J.R. Ces critères (Ndlr : formation, activité professionnelle, travaux personnels et services
rendus à la discipline) ne s'appliqueront pas à la qualification en médecine générale : ce serait
stupide de revoir les diplômes de quelqu'un qui les a obtenus chez nous. Cette commission de
qualification examine les dossiers de médecins qui souhaitent changer de métier, de praticiens
étrangers qui demandent la reconnaissance de leur exercice en France. Les conseils
départementaux de l'Ordre vont, eux, s'appuyer sur la pratique des médecins reconnus en
France.
Ce processus de qualification n'ouvre-t-il pas des perspectives d'évolution de carrière
pour les généralistes ?
J.R. Si bien sûr. Moi, je ne mets jamais en avant le C = CS. Ce n'est pas mon rôle, d'autres
résoudront cela. Mais, d'une part, le corps de ceux qui exercent le vrai métier de généraliste
doit être homogène, c'est une question de dignité. D'autre part, ils doivent avoir comme les
autres des possibilités d'évolution de carrière, qui peuvent passer par des Desc de type 1 ou de
type 2. Je suis de ceux qui ont oeuvré pour la création d'une filière universitaire en médecine
générale, et je suis heureux de voir qu'on redonne de l'homogénéité à notre corps médical
grâce à cela.
Quelle est votre opinion quant au bien-fondé d'une lettre-clé CG ?
J.R. Quel est le bien-fondé de celle d'un psychiatre ? Le bien-fondé du C des cardiologues ? Si
cela vous paraît scandaleux, alors un CG pour les médecins généralistes l'est aussi !
Personnellement, je veux que les généralistes aient les mêmes droits et les mêmes devoirs que
les autres praticiens. Partant, si le monde des spécialistes est fait d'une mosaïque qui répond à
des besoins d'adaptation, je ne vois pas pourquoi il n'y aurait pas une lettre-clé spécifique à la
médecine générale. Peut-être serait-ce l'intérêt des généralistes ? Peut-être revendiqueront-ils
un jour, au regard de leur travail de synthèse auprès des patients, de ne pas avoir le CS ! Il
appartient aux syndicats médicaux d'en débattre. Mais je pense surtout qu'il est urgent de
fléchir et de ne pas rester sur des principes qui relèguent les gens dans des impasses.
Le rapport Lancry ne remet donc pas en cause la démarche entamée par l'Ordre un
peu précocement selon certains pour la qualification en médecine générale ?

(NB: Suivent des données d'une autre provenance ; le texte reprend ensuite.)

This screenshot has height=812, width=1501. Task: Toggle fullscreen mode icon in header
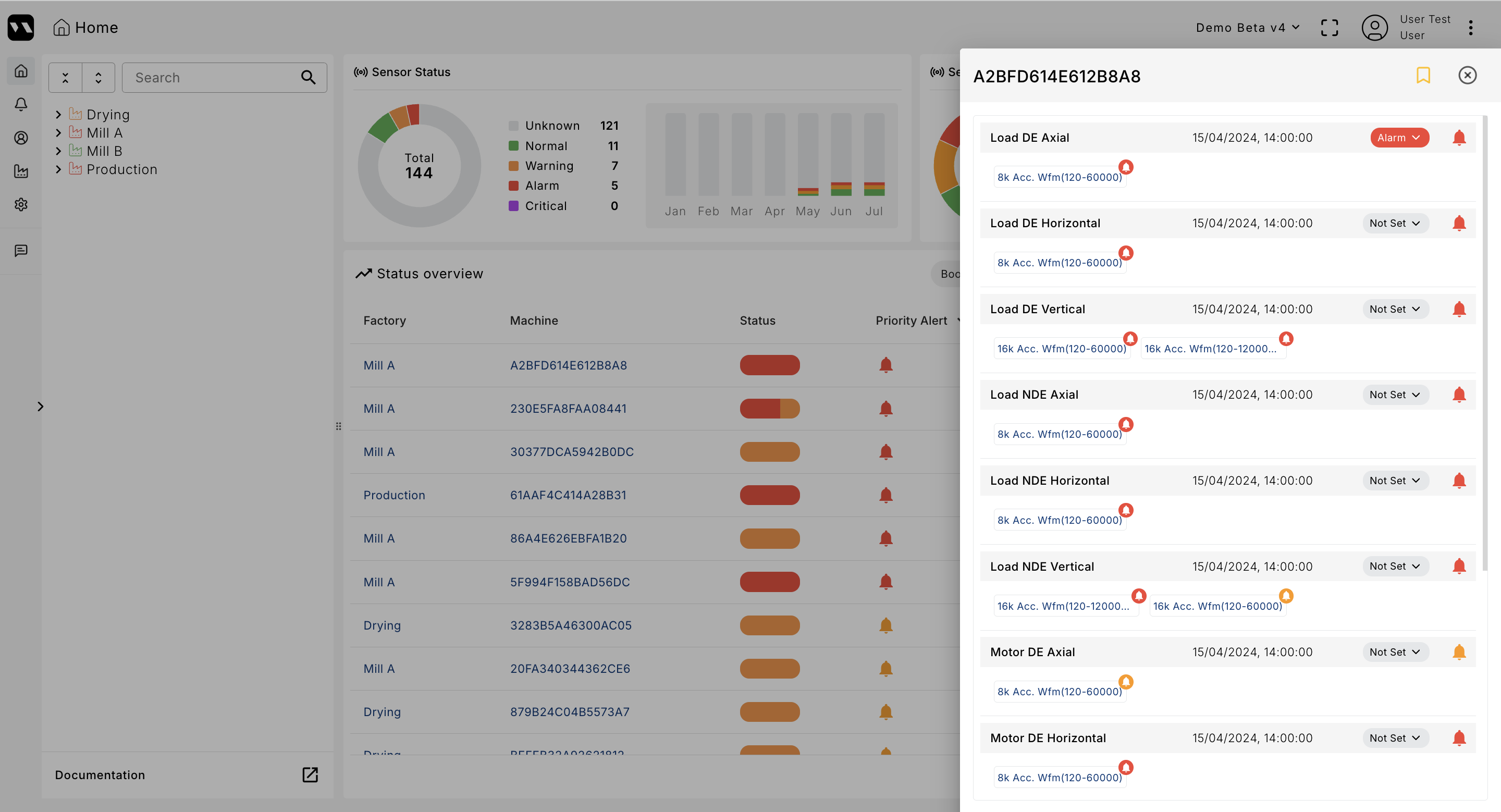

J.R. Pas du tout. je précise que, par sa démarche, l'Ordre ne cherche ni la provocation, ni la
publicité. Je cherche à ce que nous soyons vraiment les accompagnateurs de ce grand
mouvement de la médecine. Je crois que nous faisons oeuvre utile actuellement pour bien
installer la médecine générale. Je crois fondamentalement au rôle du médecin généraliste. Il
faut le mettre en place, c'est tout.